"Weltbericht zur sozialen Sicherung" Sparkurs führt zu Armut in Europa

Stand: 03.06.2014 09:39 Uhr

Die Kürzungen staatlicher Sozialleistungen haben in Europa zu mehr Armut und sozialer Ausgrenzung geführt. Das ergab ein Bericht der Internationalen Arbeitsorganisation ILO. Ein Viertel der EU-Bevölkerung ist mittlerweile davon betroffen.

Die Internationale Arbeitsorganisation (ILO) hat die Kürzungen staatlicher Sozialleistungen im Zuge der Wirtschafts- und Finanzkrise in Europa scharf kritisiert. Zusammen mit Arbeitslosigkeit, niedrigeren Löhnen und höheren Steuern hätten diese Maßnahmen zu "mehr Armut und sozialer Ausgrenzung" geführt, erklärte die ILO in ihrem Weltbericht zur sozialen Sicherung.

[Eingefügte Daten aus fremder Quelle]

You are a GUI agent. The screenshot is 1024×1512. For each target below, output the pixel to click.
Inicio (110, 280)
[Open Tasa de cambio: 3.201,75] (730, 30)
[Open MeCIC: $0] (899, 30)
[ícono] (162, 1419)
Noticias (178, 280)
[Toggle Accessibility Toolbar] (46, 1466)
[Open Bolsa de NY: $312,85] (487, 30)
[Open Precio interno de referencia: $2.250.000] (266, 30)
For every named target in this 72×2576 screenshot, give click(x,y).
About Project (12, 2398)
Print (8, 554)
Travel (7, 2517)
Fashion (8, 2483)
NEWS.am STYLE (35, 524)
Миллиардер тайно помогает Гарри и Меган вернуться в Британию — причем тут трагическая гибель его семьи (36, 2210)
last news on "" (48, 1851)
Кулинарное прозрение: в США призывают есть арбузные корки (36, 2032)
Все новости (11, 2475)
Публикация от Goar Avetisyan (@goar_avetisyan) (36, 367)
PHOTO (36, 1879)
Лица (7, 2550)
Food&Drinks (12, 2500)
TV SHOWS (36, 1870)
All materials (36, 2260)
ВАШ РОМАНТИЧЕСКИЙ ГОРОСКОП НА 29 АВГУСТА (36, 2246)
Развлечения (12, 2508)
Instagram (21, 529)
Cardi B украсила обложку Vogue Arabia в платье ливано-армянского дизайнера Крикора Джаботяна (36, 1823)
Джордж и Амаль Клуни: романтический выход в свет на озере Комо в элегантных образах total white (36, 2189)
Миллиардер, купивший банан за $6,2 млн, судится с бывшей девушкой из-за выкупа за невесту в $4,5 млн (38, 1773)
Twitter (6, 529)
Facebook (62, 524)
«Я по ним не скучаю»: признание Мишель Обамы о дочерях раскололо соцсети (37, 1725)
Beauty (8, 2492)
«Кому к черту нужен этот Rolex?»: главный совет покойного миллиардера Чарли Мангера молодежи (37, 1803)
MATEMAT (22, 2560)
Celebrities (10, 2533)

"Verfrühte Ausgabenkürzungen"

In der EU seien mittlerweile 123 Millionen Menschen von Armut oder sozialer Ausgrenzung betroffen - 24 Prozent der Bevölkerung. Die Errungenschaften des europäischen Sozialmodells, das in der Zeit nach dem Zweiten Weltkrieg die Armut drastisch verringert und den Wohlstand gefördert habe, sei "durch kurzfristige Anpassungsreformen untergraben" worden, kritisieren die ILO-Experten.

In der ersten Krisenphase der Jahre 2008 und 2009 gab es weltweit noch in 48 Ländern Konjunkturpakete mit einem Gesamtvolumen von 2,4 Billionen Dollar (knapp 1,8 Billionen Euro), wovon ungefähr ein Viertel in soziale Sicherungsmaßnahmen investiert wurde. Ab dem Jahr 2010 seien die meisten Regierungen dann aber zur "Haushaltskonsolidierung und zu verfrühten Ausgabenkürzungen" übergegangen. Die Wirksamkeit der sozialen Sicherungssysteme sei wegen dieser Einsparungen "gefährdet".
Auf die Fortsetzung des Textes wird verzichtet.